-- Task inputs follows --

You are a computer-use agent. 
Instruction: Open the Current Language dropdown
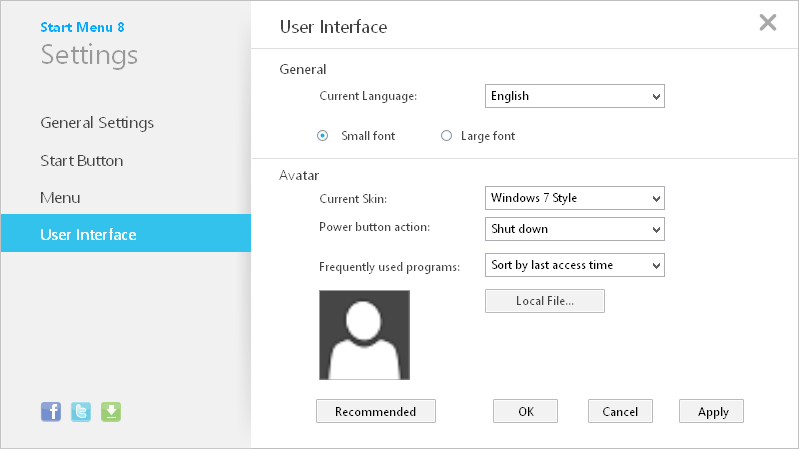pyautogui.click(x=574, y=96)
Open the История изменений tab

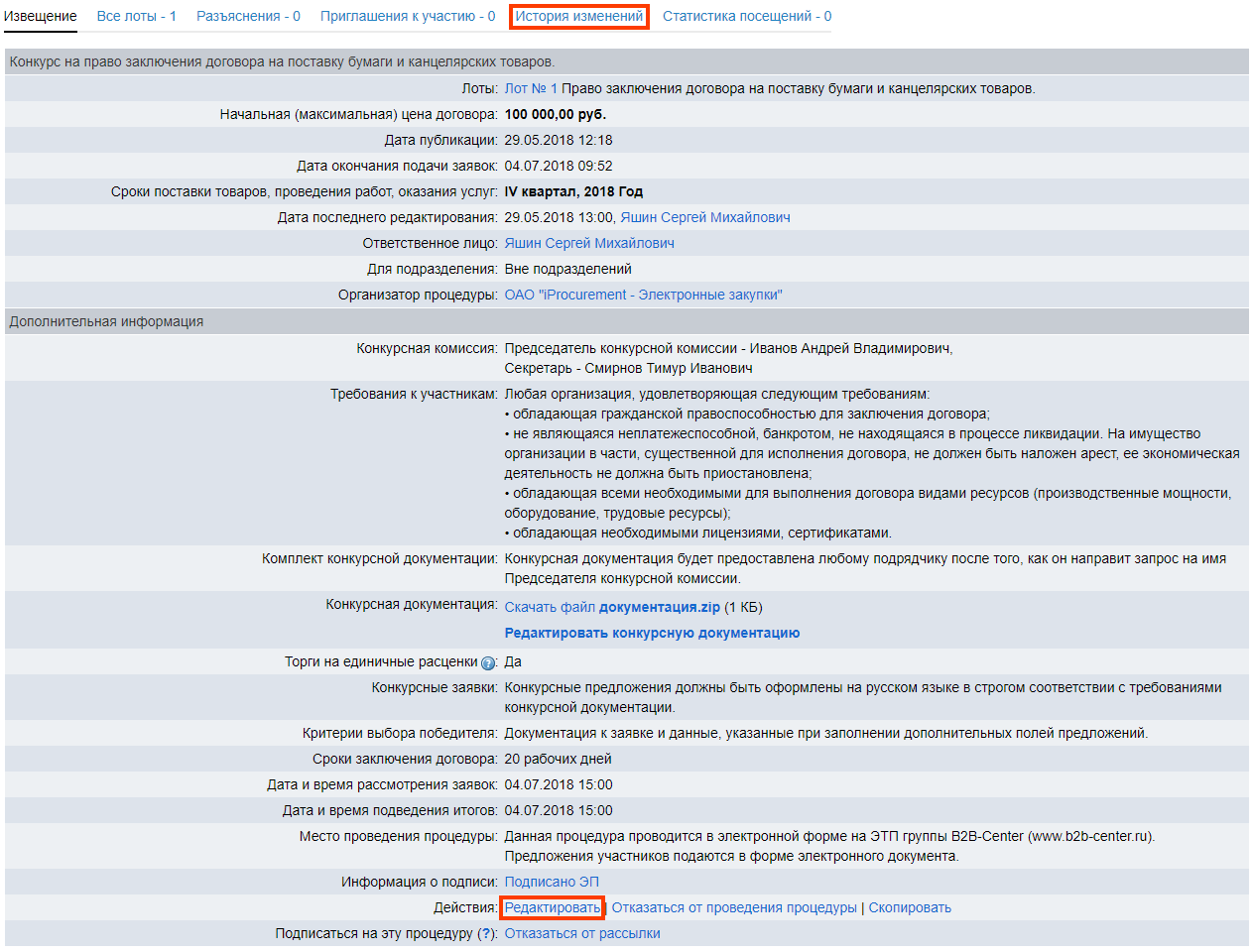tap(578, 16)
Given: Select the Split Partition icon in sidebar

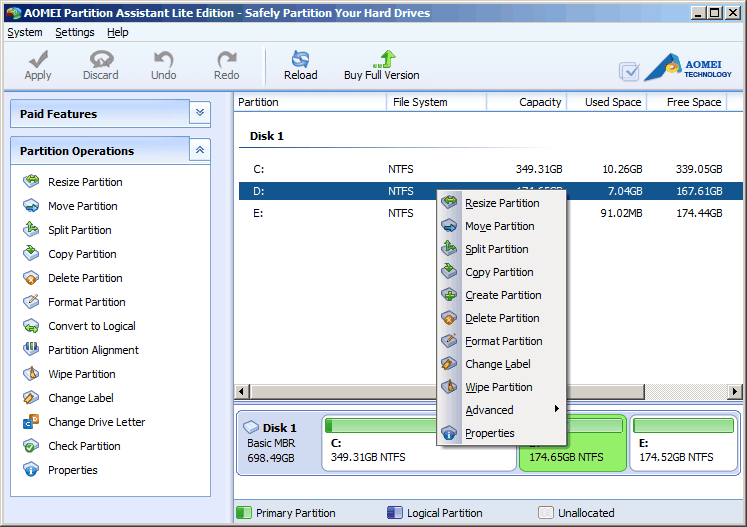Looking at the screenshot, I should pyautogui.click(x=31, y=230).
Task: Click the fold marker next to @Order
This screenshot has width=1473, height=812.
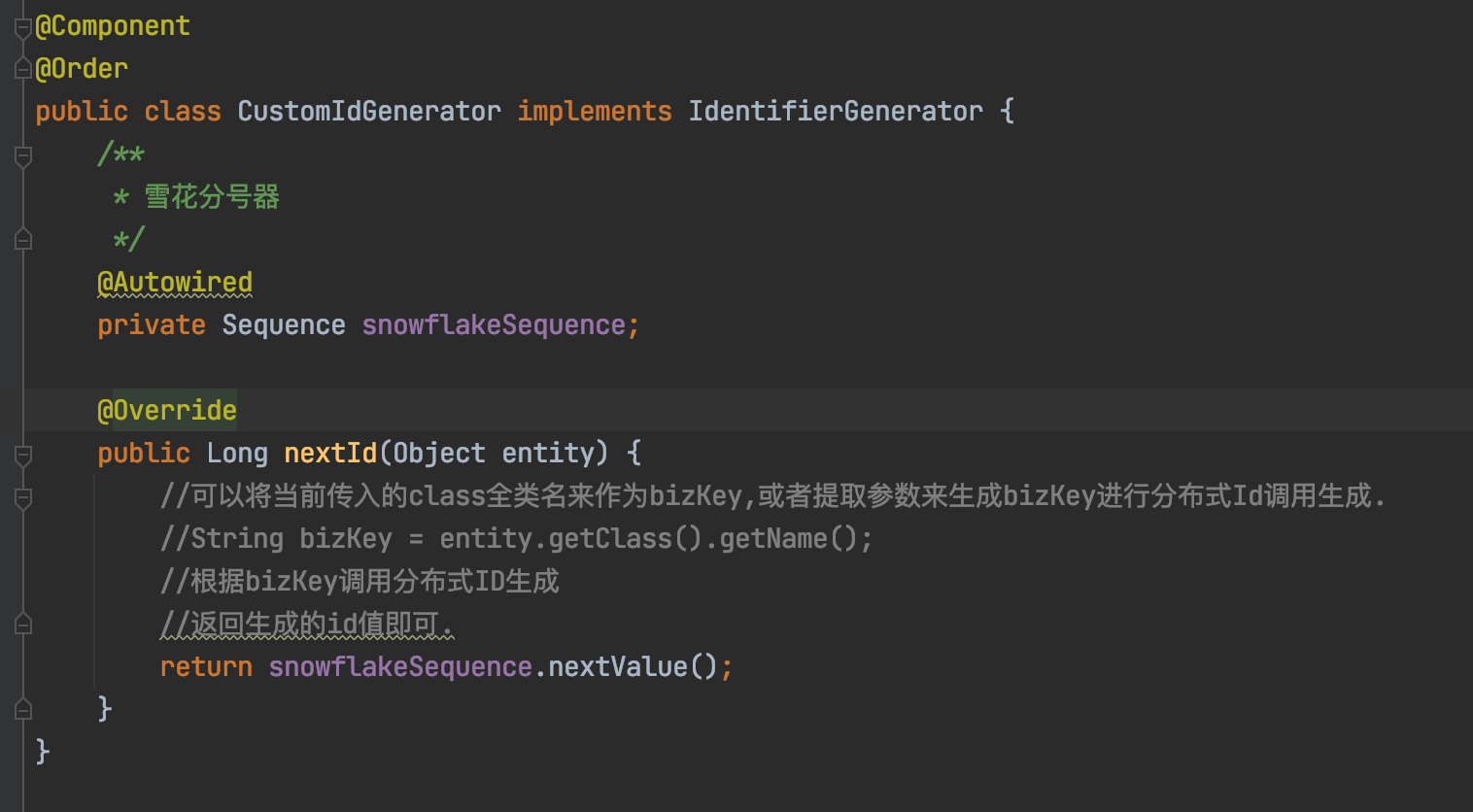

-- Task inputs concluded --

- Problem
The line with "Open the История изменений tab" and each line after it, through the final line of the data, are to be duplicated exactly, with pictures left out and nothing more included.

- Response for this exercise
Open the История изменений tab

tap(578, 16)
Given: Select the Split Partition icon in sidebar

Looking at the screenshot, I should pyautogui.click(x=31, y=230).
Task: Click the fold marker next to @Order
This screenshot has width=1473, height=812.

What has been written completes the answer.